Excerpts from a dataset:
=== Begin Enclosure ===

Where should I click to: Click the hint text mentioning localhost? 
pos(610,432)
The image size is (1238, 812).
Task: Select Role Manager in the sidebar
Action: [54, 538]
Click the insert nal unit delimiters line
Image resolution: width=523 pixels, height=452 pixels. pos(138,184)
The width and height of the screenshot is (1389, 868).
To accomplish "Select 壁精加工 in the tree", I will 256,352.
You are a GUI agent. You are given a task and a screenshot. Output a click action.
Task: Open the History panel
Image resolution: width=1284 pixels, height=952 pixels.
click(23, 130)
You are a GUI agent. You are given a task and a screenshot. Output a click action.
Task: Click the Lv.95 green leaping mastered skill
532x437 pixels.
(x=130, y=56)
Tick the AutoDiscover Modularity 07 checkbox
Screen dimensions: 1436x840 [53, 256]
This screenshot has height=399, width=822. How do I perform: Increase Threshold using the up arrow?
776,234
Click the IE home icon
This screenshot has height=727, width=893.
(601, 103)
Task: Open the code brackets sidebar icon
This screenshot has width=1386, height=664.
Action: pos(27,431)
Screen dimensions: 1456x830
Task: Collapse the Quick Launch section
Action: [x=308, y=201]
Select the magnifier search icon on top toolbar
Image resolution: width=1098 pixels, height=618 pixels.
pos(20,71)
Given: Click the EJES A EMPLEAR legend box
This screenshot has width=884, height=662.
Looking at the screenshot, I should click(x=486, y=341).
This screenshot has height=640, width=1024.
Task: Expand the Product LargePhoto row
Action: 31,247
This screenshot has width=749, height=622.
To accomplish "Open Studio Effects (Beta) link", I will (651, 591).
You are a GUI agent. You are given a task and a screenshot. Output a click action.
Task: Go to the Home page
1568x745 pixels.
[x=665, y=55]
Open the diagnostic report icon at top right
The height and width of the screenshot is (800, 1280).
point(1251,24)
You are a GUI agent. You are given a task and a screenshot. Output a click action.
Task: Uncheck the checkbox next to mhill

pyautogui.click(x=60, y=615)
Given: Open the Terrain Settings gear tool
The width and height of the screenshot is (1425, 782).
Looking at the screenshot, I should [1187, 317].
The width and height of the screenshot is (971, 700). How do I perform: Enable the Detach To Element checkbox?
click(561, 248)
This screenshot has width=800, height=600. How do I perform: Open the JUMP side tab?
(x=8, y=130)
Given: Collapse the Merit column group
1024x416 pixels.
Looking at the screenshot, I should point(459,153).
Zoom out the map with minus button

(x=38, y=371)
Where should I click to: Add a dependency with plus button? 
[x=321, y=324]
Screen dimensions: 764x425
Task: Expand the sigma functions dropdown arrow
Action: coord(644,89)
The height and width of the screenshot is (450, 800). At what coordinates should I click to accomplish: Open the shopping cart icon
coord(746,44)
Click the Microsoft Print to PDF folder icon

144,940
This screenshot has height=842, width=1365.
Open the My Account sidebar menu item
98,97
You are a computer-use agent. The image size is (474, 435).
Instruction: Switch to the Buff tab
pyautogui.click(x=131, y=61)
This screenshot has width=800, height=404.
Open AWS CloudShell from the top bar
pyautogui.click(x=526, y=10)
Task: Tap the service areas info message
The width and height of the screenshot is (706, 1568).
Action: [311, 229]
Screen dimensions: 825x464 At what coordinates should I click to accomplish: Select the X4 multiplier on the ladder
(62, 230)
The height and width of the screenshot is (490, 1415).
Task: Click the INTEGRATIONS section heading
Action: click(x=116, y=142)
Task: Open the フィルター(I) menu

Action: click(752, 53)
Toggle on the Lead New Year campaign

=== End Enclosure ===

PROBLEM TO WORK ON: Each line above is to be restated exactly as it stands.

WRITTEN REPLY:
Where should I click to: Click the hint text mentioning localhost? 
pos(610,432)
The image size is (1238, 812).
Task: Select Role Manager in the sidebar
Action: [54, 538]
Click the insert nal unit delimiters line
Image resolution: width=523 pixels, height=452 pixels. pos(138,184)
The width and height of the screenshot is (1389, 868).
To accomplish "Select 壁精加工 in the tree", I will 256,352.
You are a GUI agent. You are given a task and a screenshot. Output a click action.
Task: Open the History panel
Image resolution: width=1284 pixels, height=952 pixels.
click(23, 130)
You are a GUI agent. You are given a task and a screenshot. Output a click action.
Task: Click the Lv.95 green leaping mastered skill
532x437 pixels.
(x=130, y=56)
Tick the AutoDiscover Modularity 07 checkbox
Screen dimensions: 1436x840 [53, 256]
This screenshot has height=399, width=822. How do I perform: Increase Threshold using the up arrow?
776,234
Click the IE home icon
This screenshot has height=727, width=893.
(601, 103)
Task: Open the code brackets sidebar icon
This screenshot has width=1386, height=664.
Action: pos(27,431)
Screen dimensions: 1456x830
Task: Collapse the Quick Launch section
Action: [x=308, y=201]
Select the magnifier search icon on top toolbar
Image resolution: width=1098 pixels, height=618 pixels.
pos(20,71)
Given: Click the EJES A EMPLEAR legend box
This screenshot has width=884, height=662.
Looking at the screenshot, I should click(x=486, y=341).
This screenshot has height=640, width=1024.
Task: Expand the Product LargePhoto row
Action: 31,247
This screenshot has width=749, height=622.
To accomplish "Open Studio Effects (Beta) link", I will (651, 591).
You are a GUI agent. You are given a task and a screenshot. Output a click action.
Task: Go to the Home page
1568x745 pixels.
[x=665, y=55]
Open the diagnostic report icon at top right
The height and width of the screenshot is (800, 1280).
point(1251,24)
You are a GUI agent. You are given a task and a screenshot. Output a click action.
Task: Uncheck the checkbox next to mhill

pyautogui.click(x=60, y=615)
Given: Open the Terrain Settings gear tool
The width and height of the screenshot is (1425, 782).
Looking at the screenshot, I should [1187, 317].
The width and height of the screenshot is (971, 700). How do I perform: Enable the Detach To Element checkbox?
click(561, 248)
This screenshot has width=800, height=600. How do I perform: Open the JUMP side tab?
(x=8, y=130)
Given: Collapse the Merit column group
1024x416 pixels.
Looking at the screenshot, I should point(459,153).
Zoom out the map with minus button

(x=38, y=371)
Where should I click to: Add a dependency with plus button? 
[x=321, y=324]
Screen dimensions: 764x425
Task: Expand the sigma functions dropdown arrow
Action: coord(644,89)
The height and width of the screenshot is (450, 800). At what coordinates should I click to accomplish: Open the shopping cart icon
coord(746,44)
Click the Microsoft Print to PDF folder icon

144,940
This screenshot has height=842, width=1365.
Open the My Account sidebar menu item
98,97
You are a computer-use agent. The image size is (474, 435).
Instruction: Switch to the Buff tab
pyautogui.click(x=131, y=61)
This screenshot has width=800, height=404.
Open AWS CloudShell from the top bar
pyautogui.click(x=526, y=10)
Task: Tap the service areas info message
The width and height of the screenshot is (706, 1568).
Action: [311, 229]
Screen dimensions: 825x464 At what coordinates should I click to accomplish: Select the X4 multiplier on the ladder
(62, 230)
The height and width of the screenshot is (490, 1415).
Task: Click the INTEGRATIONS section heading
Action: click(x=116, y=142)
Task: Open the フィルター(I) menu

Action: click(752, 53)
Toggle on the Lead New Year campaign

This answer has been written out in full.